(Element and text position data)
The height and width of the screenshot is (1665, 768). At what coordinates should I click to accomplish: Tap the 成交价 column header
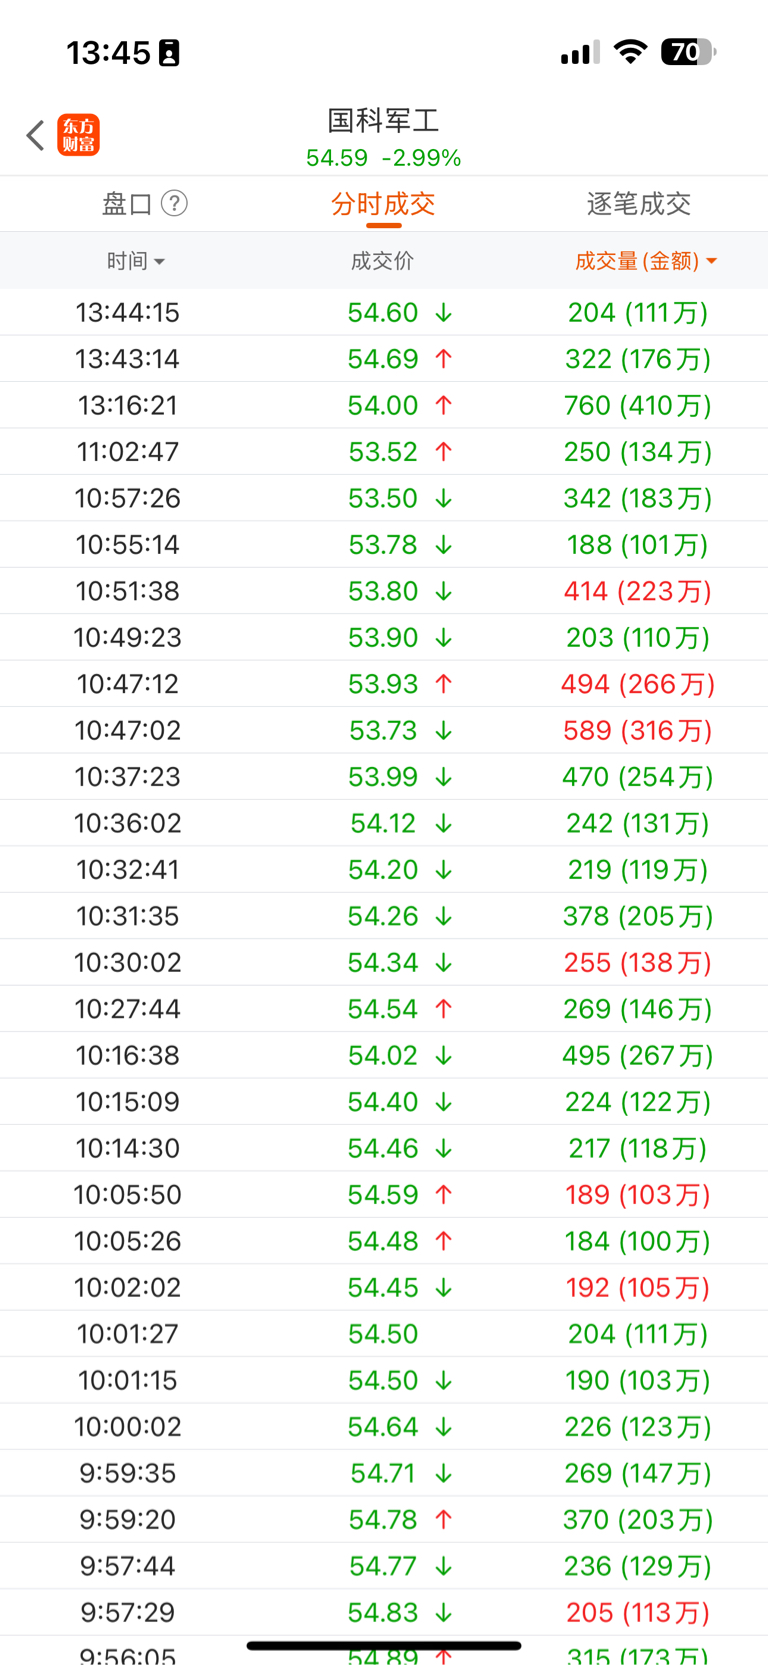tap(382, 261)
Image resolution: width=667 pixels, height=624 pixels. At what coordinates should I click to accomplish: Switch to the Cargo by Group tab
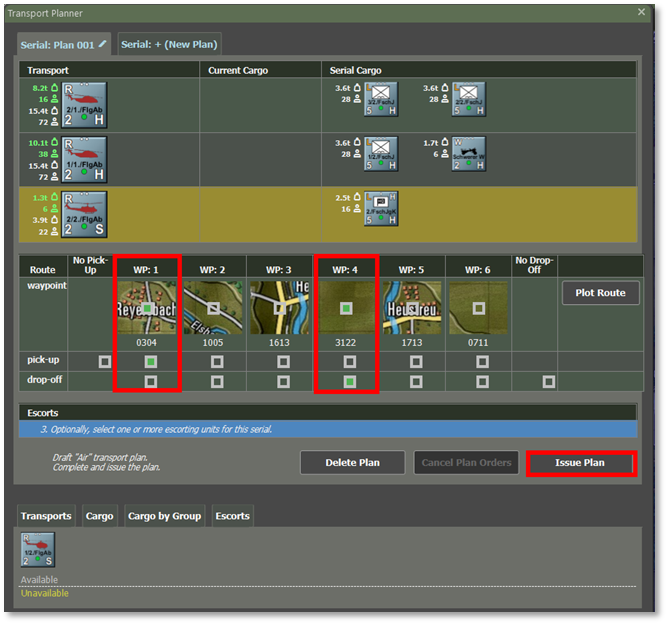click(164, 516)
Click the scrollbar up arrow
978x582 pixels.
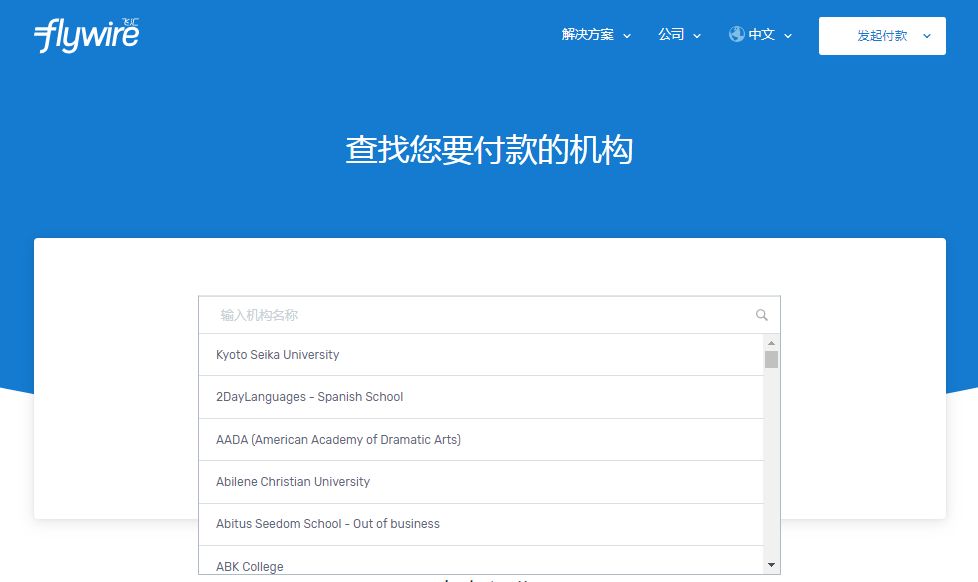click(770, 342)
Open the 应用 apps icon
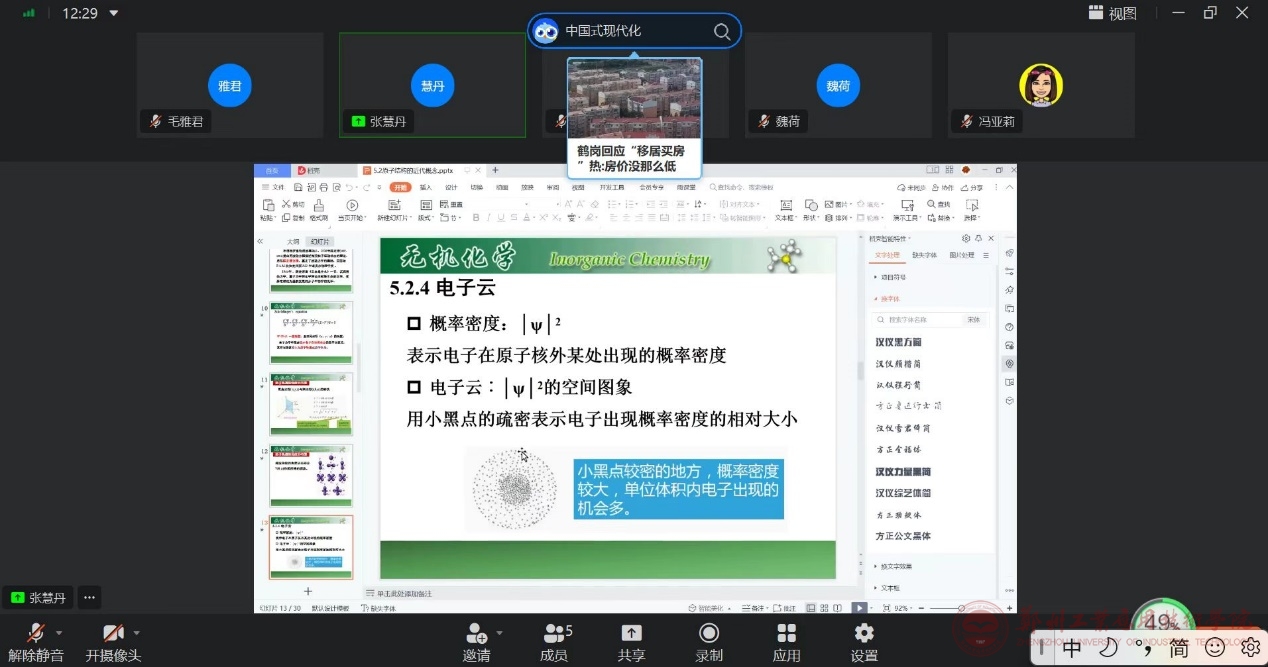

## To be done
Rewrite all of the material above, replacing "accomplish" with "achieve" and leaving everything else unchanged. Leave the pictures out of your answer.

## Complete answer
The height and width of the screenshot is (1665, 768). At what coordinates should I click to achieve: Tap the 成交价 column header
tap(382, 261)
Image resolution: width=667 pixels, height=624 pixels. At what coordinates should I click to achieve: Switch to the Cargo by Group tab
click(164, 516)
Click the scrollbar up arrow
978x582 pixels.
click(770, 342)
Open the 应用 apps icon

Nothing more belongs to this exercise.